# I recently came across a beautiful mathematical proof about data compression

The name S10 is an elegantly compact version of “Stien”. If you read the lyrics of her song *depth *If you want to write it more compactly, you can, for example, replace “Tadadadadadadada” with “Ta 78 x da”.

With lossless data compression, you can accurately restore the original file from the compressed file. It’s not obvious, think of the bloated images you sometimes see: the image file size is reduced there so you can’t go back to the original image.

I recently came across great mathematical proof that one lossless data compression method can never work for all files. If you have a method that shrinks at least one file, there will inevitably be a file that actually grows the same way.

It’s a silly proof: you start with the opposite of what you want to prove, then you start with the mind from there a number of perfectly logical steps until you come across a contradiction.
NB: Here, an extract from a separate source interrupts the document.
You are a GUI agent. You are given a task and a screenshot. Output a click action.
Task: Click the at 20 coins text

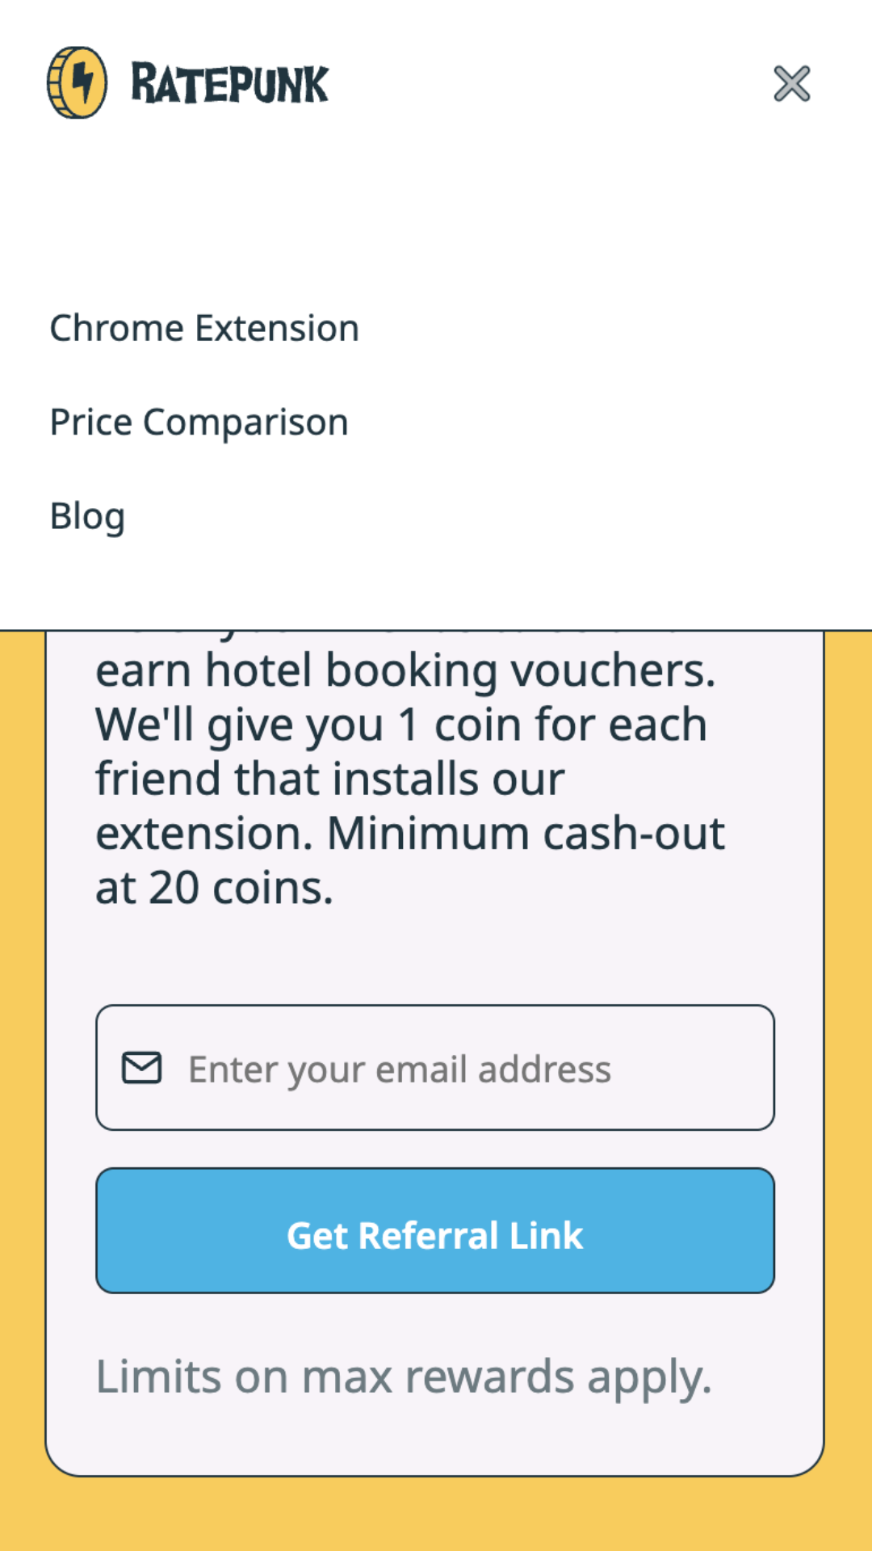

Since all of your steps were logical and correct, the only possible conclusion is that your first assumption was wrong.

In this guide, we think of stored files as a finite sequence of bits (each of which can be 0 or 1). We assume that there is a compression method that converts at least one file into an output that is shorter than the original file and that method does not make all the other files longer than they were. (Making files longer is not a very useful form of compression.)

Now here’s a little notation: let M be the smallest number so that there is a file B of length M that gets converted to a shorter one. Let’s say N is the length of the compressed version of this file.

Since N is smaller than M, any file of length N would still be exactly the same length when compressed (because M was the smallest length that could be converted to a shorter file and we assumed our method would never make the files larger).

How many files of length N are there? Both N bits can be 0 or 1, making the sum 2^{n} Possible different files.

All these files are converted to one or another file of length N by the compression method. In addition, the larger file B is also compressed into a file of length N. This makes 2^{n}+1 compressed files of length N, while the number of possible files of this length is only 2^{n} he is. We have one file too many and that means two different input files lead to exactly the same zip file. This makes it impossible to determine what the original file was from this zip file.

This means that our original assumption cannot be correct: so there is no compression method that makes at least one file smaller and then not making all the others taller than they were. So any meaningful compression method makes at least one file larger than it was. As S10 sang: “Do you know the feeling that your dream has not come true?”

“Travel enthusiast. Alcohol lover. Friendly entrepreneur. Coffeeaholic. Award-winning writer.”